Problem statement
Take the line that has "Cookie Policy (1051, 1596)" and all the lines that come after it in the records, and write them out again exactly. Add no other line.

Excerpted records

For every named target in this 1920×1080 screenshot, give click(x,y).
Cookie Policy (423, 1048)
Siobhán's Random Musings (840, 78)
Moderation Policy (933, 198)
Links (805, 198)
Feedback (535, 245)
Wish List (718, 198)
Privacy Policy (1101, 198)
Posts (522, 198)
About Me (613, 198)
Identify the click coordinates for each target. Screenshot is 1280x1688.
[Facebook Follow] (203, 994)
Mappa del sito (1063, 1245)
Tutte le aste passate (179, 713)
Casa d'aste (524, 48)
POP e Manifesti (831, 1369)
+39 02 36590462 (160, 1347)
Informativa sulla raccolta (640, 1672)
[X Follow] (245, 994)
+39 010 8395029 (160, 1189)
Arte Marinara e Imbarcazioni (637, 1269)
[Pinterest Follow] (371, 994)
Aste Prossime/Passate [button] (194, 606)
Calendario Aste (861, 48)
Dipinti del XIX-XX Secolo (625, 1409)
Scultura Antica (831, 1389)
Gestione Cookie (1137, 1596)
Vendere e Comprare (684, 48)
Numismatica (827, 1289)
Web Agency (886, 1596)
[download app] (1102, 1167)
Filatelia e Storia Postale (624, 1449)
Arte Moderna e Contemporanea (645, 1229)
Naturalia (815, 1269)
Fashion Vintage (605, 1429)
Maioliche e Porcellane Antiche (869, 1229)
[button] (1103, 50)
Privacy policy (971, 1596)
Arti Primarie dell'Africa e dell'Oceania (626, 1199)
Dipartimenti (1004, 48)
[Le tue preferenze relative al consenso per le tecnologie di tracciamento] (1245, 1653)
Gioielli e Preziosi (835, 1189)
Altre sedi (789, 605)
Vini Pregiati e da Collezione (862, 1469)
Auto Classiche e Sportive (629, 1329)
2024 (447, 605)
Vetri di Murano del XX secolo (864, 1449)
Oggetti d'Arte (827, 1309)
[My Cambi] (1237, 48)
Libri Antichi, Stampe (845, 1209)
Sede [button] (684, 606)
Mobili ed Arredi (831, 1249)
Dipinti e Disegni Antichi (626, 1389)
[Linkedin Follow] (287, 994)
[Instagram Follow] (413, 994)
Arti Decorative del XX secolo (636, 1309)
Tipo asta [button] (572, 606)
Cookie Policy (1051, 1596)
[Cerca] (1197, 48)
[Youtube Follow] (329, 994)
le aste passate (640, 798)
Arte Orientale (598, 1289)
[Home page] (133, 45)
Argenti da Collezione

The completed task
Cookie Policy (1051, 1596)
[Cerca] (1197, 48)
[Youtube Follow] (329, 994)
le aste passate (640, 798)
Arte Orientale (598, 1289)
[Home page] (133, 45)
Argenti da Collezione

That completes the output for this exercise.